Why is it that so many people say they want to buy an annuity but few actually do? A new blog from the Center for Retirement Research at Boston College suggests that it’s not for the reasons you might think.
A news brief released by the center at the beginning of the year sets out to address what the authors call “the annuity puzzle”—the fact that so many retirement-age people seem willing to buy annuities while only about 12% do.
The blog, written by center-affiliated economists Karolos Arapakis and Gal Wettstein, is called “How Much Do People Value Annuities and Their Added Features?” It’s based on a recent paper they wrote called “Longevity Risk: An Essay.” That paper, in turn, was based on the results of a survey by Greenwald Research last June.
Greenwald, after talking to more than 1,200 people age 55 to 95 with more than $100,000 in savings, found that 76% of the respondents thought it was valuable to own a guaranteed lifetime income product.
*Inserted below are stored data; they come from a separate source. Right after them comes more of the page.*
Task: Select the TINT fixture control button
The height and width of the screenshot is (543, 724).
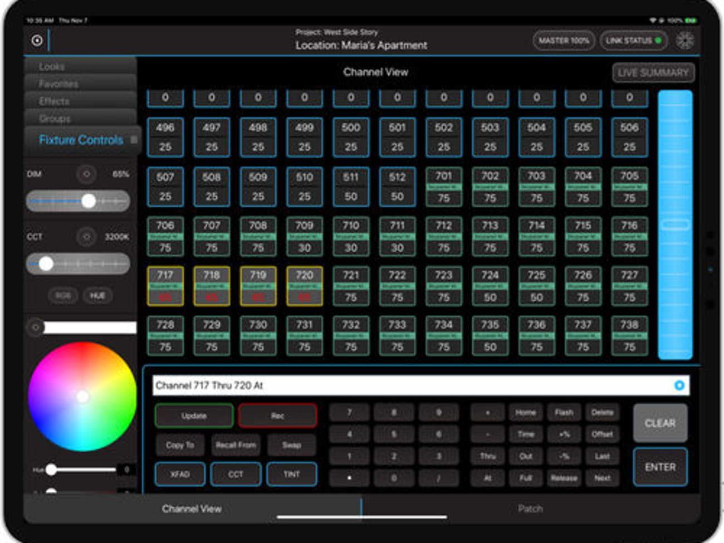Action: pos(291,474)
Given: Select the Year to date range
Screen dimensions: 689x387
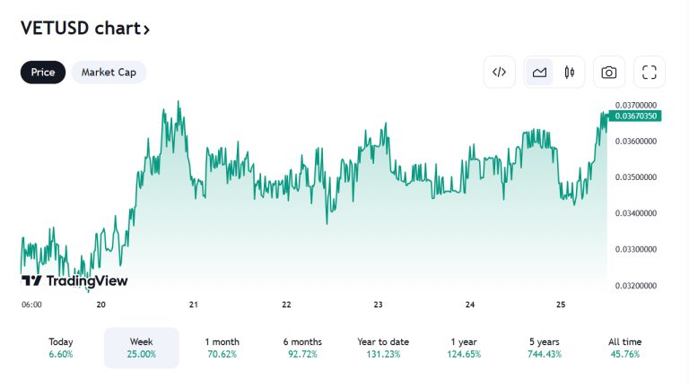Looking at the screenshot, I should pyautogui.click(x=381, y=348).
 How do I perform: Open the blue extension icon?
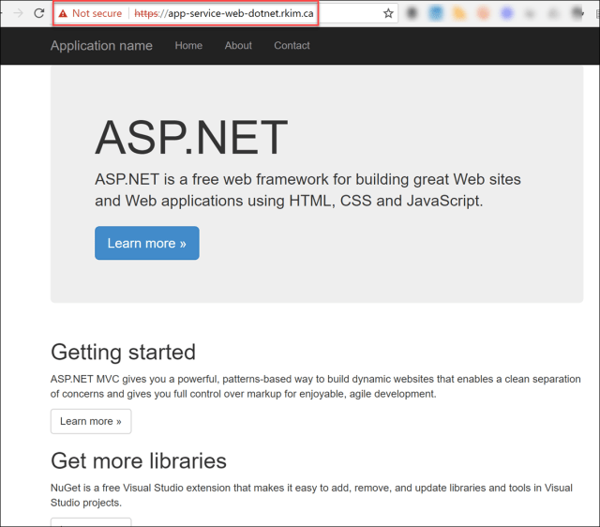tap(437, 14)
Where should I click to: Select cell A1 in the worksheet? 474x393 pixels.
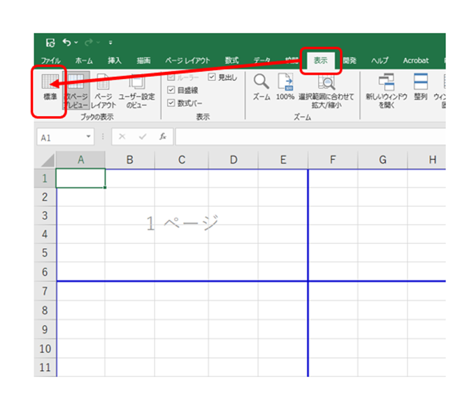tap(80, 178)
About half the respondents said they were willing to buy an annuity at the current market rates.
“The annuity puzzle is a longstanding question,” says the blog. “Since 1965, economists have argued that many individuals should annuitize at least some of their wealth in retirement. However, in the biennial Health and Retirement Study (HRS), a nationally representative survey of Americans over age 50 conducted by the University of Michigan, only 12% of households with financial assets over $100,000 receive any annuity income.”
The easy answer is that annuities come with a lot of turnoffs. A common advisor objection is that these products are sold, not bought. They can tie up people’s money, come tangled up with high commissions, fees and front-end loads, and they tend to rise in price because only longer-living people tend to buy them. Also, people who want to leave their money to heirs can’t do it if the money is imprisoned behind an ironclad contract without survivor benefits.
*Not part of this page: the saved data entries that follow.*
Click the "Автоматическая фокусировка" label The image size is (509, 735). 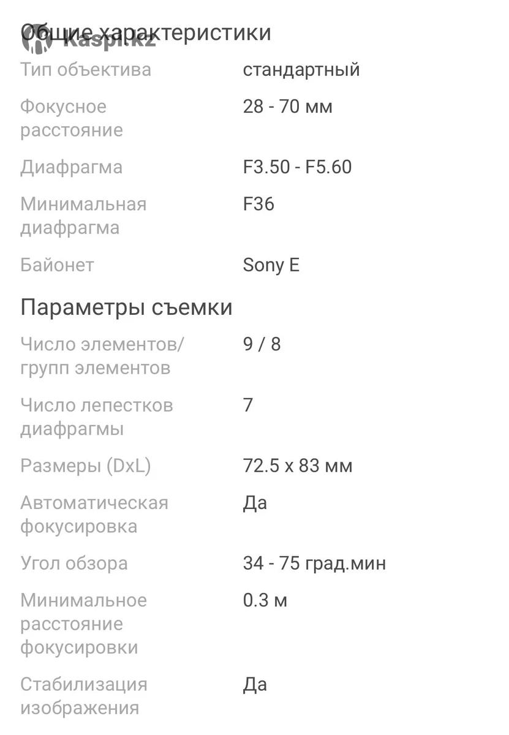point(94,515)
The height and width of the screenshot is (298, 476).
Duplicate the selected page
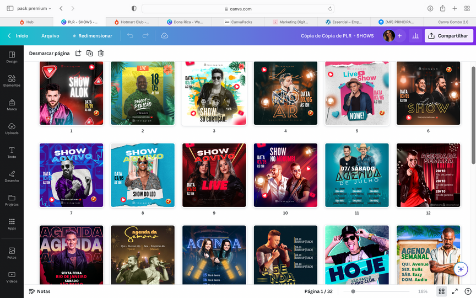click(x=89, y=53)
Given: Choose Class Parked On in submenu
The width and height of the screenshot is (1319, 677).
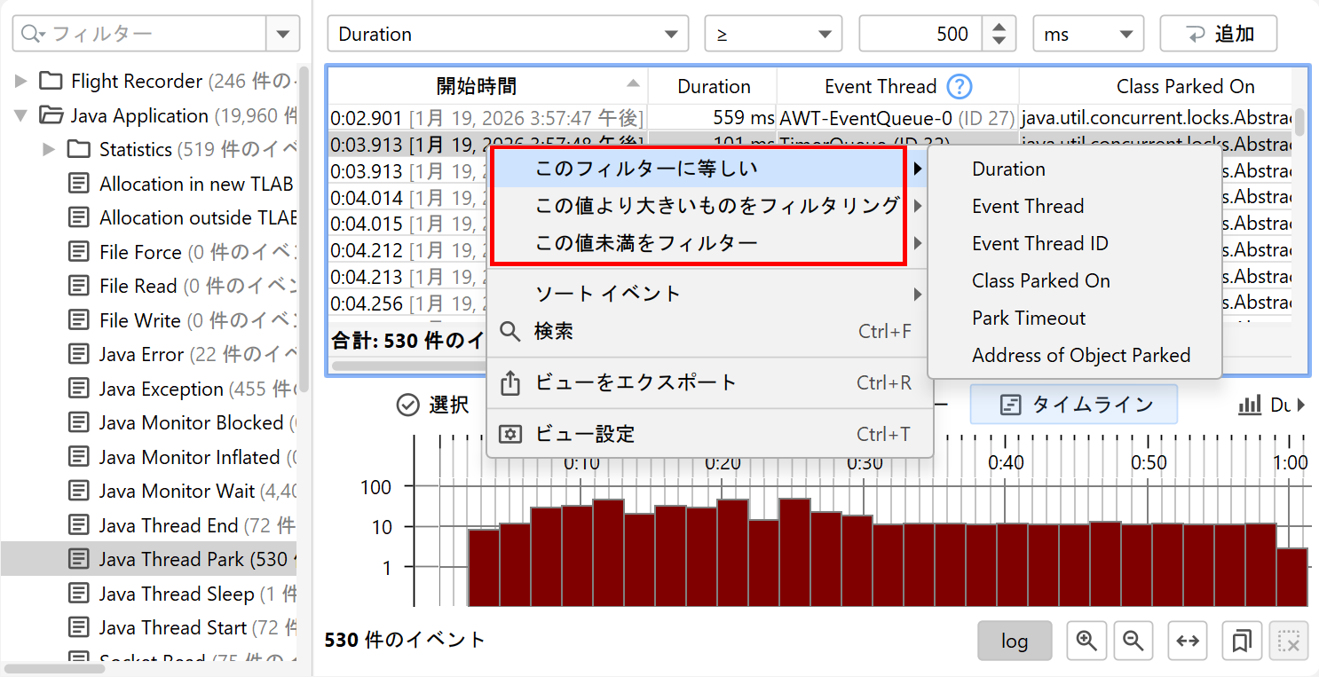Looking at the screenshot, I should coord(1040,281).
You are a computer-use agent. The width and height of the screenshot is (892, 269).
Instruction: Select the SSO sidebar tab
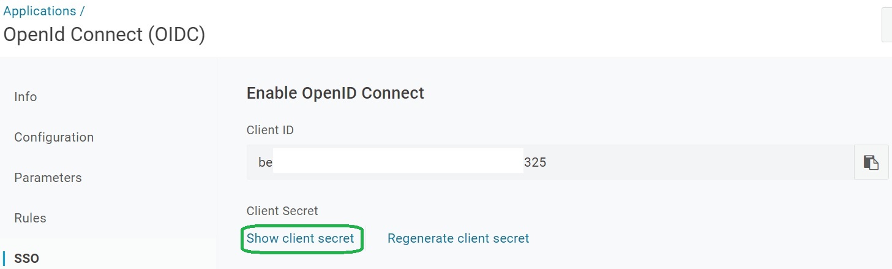[26, 259]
The new Boston College brief, however, suggests there’s something more banal at work in clients’ reticence: The respondents don’t really know how to buy an annuity or don’t know they exist in the first place. So the thoughts might be warm, but the behavior is skittish.
“Social psychology has long recognized ‘channel factors,’” the economists write, talking about people’s inability to follow through on intentions. “For example, a classic experiment found that giving students information on the importance of tetanus vaccines produced the intention to be inoculated. However, only a group of students who were given concrete plans for receiving the shot ended up getting vaccinated. This result, replicated many times since, led to the conclusion that intentions are insufficient to produce action on their own, but rather require specific step-by-step plans.”
According to the Center for Retirement Research, what this means is that the desire to buy an annuity and the act of buying one have a frustrating layer of abstraction between them. “The results of the new survey and its randomized control trial … are consistent with this social psychology intuition,” says the new blog.
It’s not even the price of the products holding customers back, the economists said.
“The [randomized control trial] elicited from each respondent how much guaranteed monthly income they would require in order to be willing to pay a $100,000 premium,” Arapakis and Wettstein write. “Roughly half of respondents’ required payments were lower than the payments they could have gotten from annuities sold on the market to customers with their own age and gender at the time the survey was fielded.”
Another reason people eschew annuities is that they think Social Security is going to do the job of giving them steady income. Or other times, people simply think they’re not going to live very long. But again, the center said these reasons aren’t as striking as the logistical ones for people’s aversion to the product.
The findings, they continue, “suggest that potentially aversive qualities of annuities, such as the fact that they cannot be bequeathed or that they tie up wealth in an illiquid form, have a negligible impact on the respondents’ willingness to annuitize.”
To put a finer point on it, they list clients’ warm feelings toward these products: 71% of the respondents agreed these products offer peace of mind; 61% said they offer long-term security; 76% said the products provide extra protection if you live a long time; and 66% said they protect investors against stock market swoons.